Thank goodness it’s friday.

Friday often feels like freedom. Freedom from the work week, freedom from a schedule, freedom from obligation, and freedom from what we do to "make a living.”

We can often feel defined by what we do on Monday, Tuesday, Wednesday, Thursday, and so on. What we do for a living is often the first thing we talk about with strangers. If you work the standard 40 hours in a 5 day work week, you spend half your time on the job. With commutes and overtime, this becomes the majority of our lives. And it can often feel as if we become what we spend our time doing. During the week we may be a valued employee, but by Friday we’re ready to let go of that identity. We’re ready to shed that confining presentation of ourselves in exchange for the freedom of the weekend.

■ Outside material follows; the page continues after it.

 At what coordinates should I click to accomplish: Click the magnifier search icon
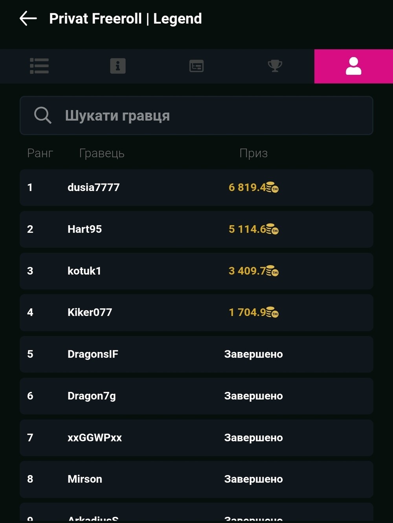(43, 115)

If Friday is freedom, Saturday and Sunday are salvation.

We look to the weekend as the reward. We work day in and day out, so that we can afford ourselves the subtle luxuries of a walk in the park, a dinner with friends, a trip to the museum, a sweet treat, or maybe just uninterrupted time in the apartment. And in these moments, we feel like our truest selves.

We’re not really that person at their desktop all day. We are so much more than the sum of our spreadsheets, and emails, and meetings, and deliverables. On the weekends, we are whoever we want to be.

Saturday and Sunday save us from the fear that we’re not who we want to be, because on the weekend you can do anything and be anyone.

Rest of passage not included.